**TASK INSTRUCTIONS:** Skip every picture, and output exactly the lines starting at the one with "Task: Select the" and running through the last line of the material below.

^^^^^^^^^^^^^^^^

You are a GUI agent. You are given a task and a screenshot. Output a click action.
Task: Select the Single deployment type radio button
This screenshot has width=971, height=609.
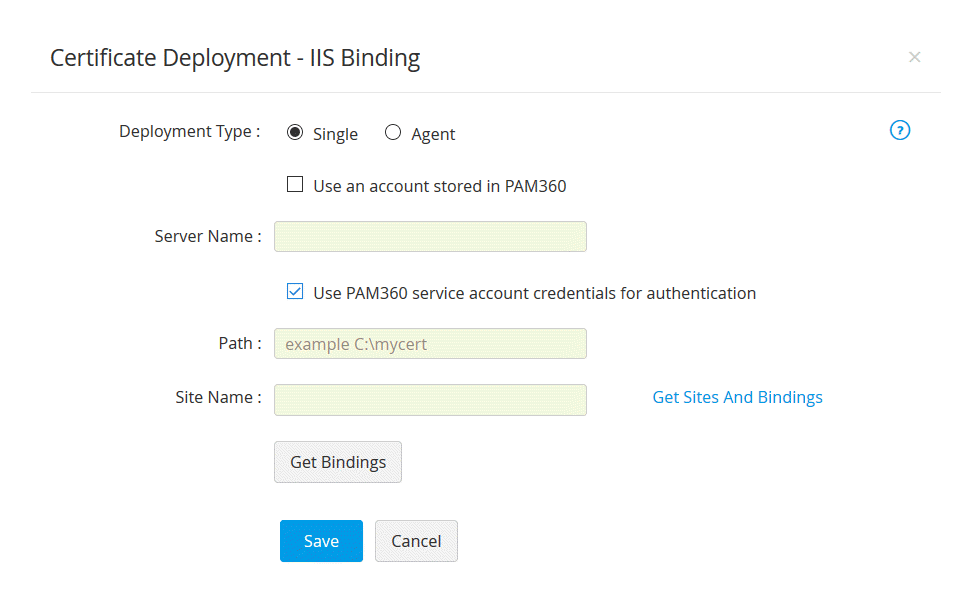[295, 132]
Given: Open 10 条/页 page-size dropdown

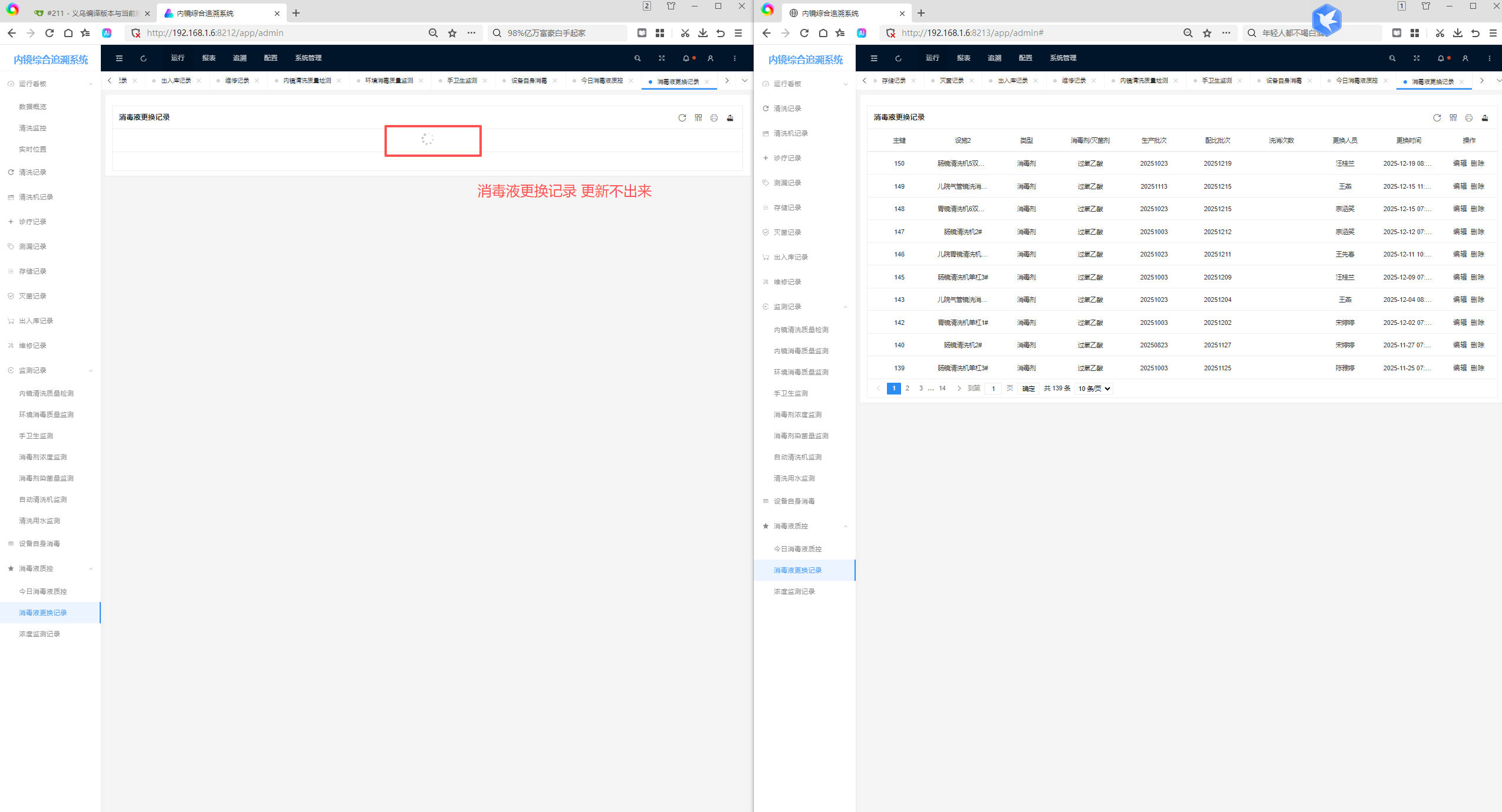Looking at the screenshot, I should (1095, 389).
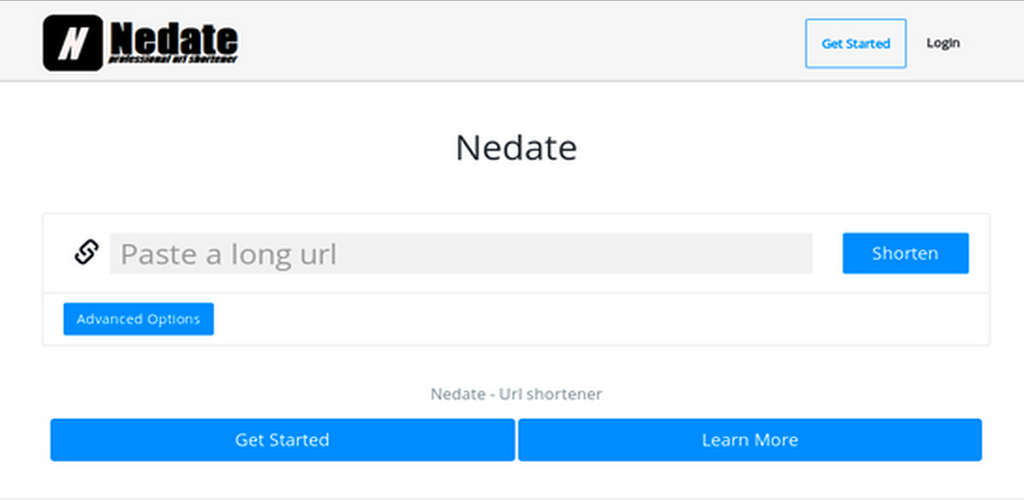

^^^^^^^^^^^^^^^^

**TASK RESPONSE:**
Task: Select the Single deployment type radio button
This screenshot has width=971, height=609.
[295, 132]
Given: Open 10 条/页 page-size dropdown

Looking at the screenshot, I should (1095, 389).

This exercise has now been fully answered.